Para sejarawan mengenal Hamka dengan semangat otodidaknya yang gigih. Ia belajar sendiri tentang buku-buku yang menurutnya penting. Ilmu-ilmu seperti falsafah, kesusasteraan, sejarah, sosiologi dan politik baik yang datang dari Islam maupun Barat ditelaahnya dengan bermodal pendidikan yang pernah diterimanya. Ketika Hamka berusia 16 tahun, pencarian ilmunya dilanjutkan dengan hijrah ke tanah Jawa pada tahun 1924. Di Jawa ia berinteraksi dengan beberapa tokoh Pergerakan Islam modern seperti H. Oemar Said, Tjokroaminoto, Ki Bagus Hadikusumo (ketua Muhammadiyah 1944-1952), R.M Soerejo, Pranoto (1871-1959), dan KH Fakhrudin (ayah dari KH Abdur Razzaq). Kota Yogjakarta terlihat memiliki arti penting dalam proses perkembangan pribadi dan pemikiran Hamka. Kota itu telah memberikan kesadaran baru dalam beragama yang selama ini difahami olehnya. Ia sendiri menyebutkan bahwa di kota inilah ia menemukan “Islam sebagai sesuatu yang hidup, yang menyodorkan suatu pendirian dan perjuangan yang dinamis.” Di Yogjakarta, Hamka lebih banyak menginternalisasikan ilmu-ilmu yang lebih berorientasi kepada peperangan terhadap keterbelakangan, kebodohan, dan kemiskinan, serta bahaya kristenisasi yang mendapat sokongan dari pemerintah kolonial Belanda. Hal itu berbeda dengan pendidikan semasa masih di kampung halaman yang lebih berorientasikan pada pembersihan akidah dari syirik, bid’ah dan khurafat di mana penampilan perjuangan itu sudah terlihat semenjak munculnya Perang Paderi sampai kemasa tiga serangkai; Haji Abdullah Ahmad, Syeikh Abdul Karim Amrullah dan Syeikh Muhammad Djamil Djambek. Ditahun-tahun berikutnya, Hamka kemudian mulai banyak berkiprah dan mengabdikan diri kepada umat, baik melalui gerakan Muhammadiyah maupun pada lembaga lainnya.[3]
Karya-karya HAMKA
Hamka tidak hanya memiliki kemampuan memberikan pidato atau mengisi ceramah di depan podium, akan tetapi ia juga seorang penulis yang sangat produktif. Jumlah tulisannya dalam bentuk buku hingga mencapai 118 buah.

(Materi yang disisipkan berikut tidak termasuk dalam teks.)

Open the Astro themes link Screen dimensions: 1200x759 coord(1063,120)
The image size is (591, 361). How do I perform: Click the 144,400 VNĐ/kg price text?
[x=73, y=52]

1)      Khatibul Ummah, Jilid 1-3 ditulis dalam huruf Arab.
2)      Dari Perbendaharaan Lama, 1963 dicetak oleh M. Arbie, Medan dan 1982 oleh Pustaka Panjimas, Jakarta.
3)      Pembela Islam (Tarikh Saidina Abu Bakar Shiddiq), 1929.
4)      Sejarah Ummat Islam jilid 1, ditulis tahun 1938 diangsur sampai 1950.
5)      Tasawuf Modern, Penerbit Yayasan Nurul Islm, Jakarta, cet. Ke-6 1981.
6)      Falsafah Hidup, penerbit: Djaja Murni, Jakarta, cet ketujuh, 1970. Dll.[4]
C.    GAGASAN DAN PEMBAHARUAN
Khusus di bidang politik, peran Hamka dimulai dari aktivitasnya di tahun 1925 di dalam Partai Serikat Islam. Hingga pada tahun 1945 ia membantu perjuangan melawan pihak kolonial melalui pidato-pidato dan menyertai kegiatan gerilya di hutan belantara Medan, Hamka kemudian dilantik menjadi ketua Front Pertahanan Nasional Indonesia (1947). Menjadi anggota konstituante mewakili daerah pemilihan Jawa Tengah untuk Partai Masyumi pada tahun 1955. Konstituante dibubarkan (1959) dan dengan dibubarkannya Masyumi pula (1960) ia memusatkan kegiatanya dalam da’wah melalui ta’lim dan tabligh dan menjadi imam masjid agung Al Azhar Kebayoran Jakarta. Merasakan hidup di Penjara pada rezim Soekarno, atas tuduhan (fitnah) makar anti Soekarno (GAS: Gerakan Anti Soekarno). Ia dipenjarakan di rumah sakit pemberian Rusia tepatnya di daerah Rawa Mangun yang diberi nama R.S Persahabatan. Bersamanya pula Mr. Kasman, Ghazali Sahlan, Dalari Umar, Yusuf Wibisono. Hamka sendiri baru dibebaskan pada 23 Mei 1966. Sebelumnya telah ditangkap pula rekan-rekannya seperti Mohammad Natsir, Syafruddin Prawiranegara, Syahrir, Mohammad Roem, Prawoto, Yunan Nasution dan Isa Anshori pada tahun 1962 karena dituduh sebagai pemberontak PRRI.[5]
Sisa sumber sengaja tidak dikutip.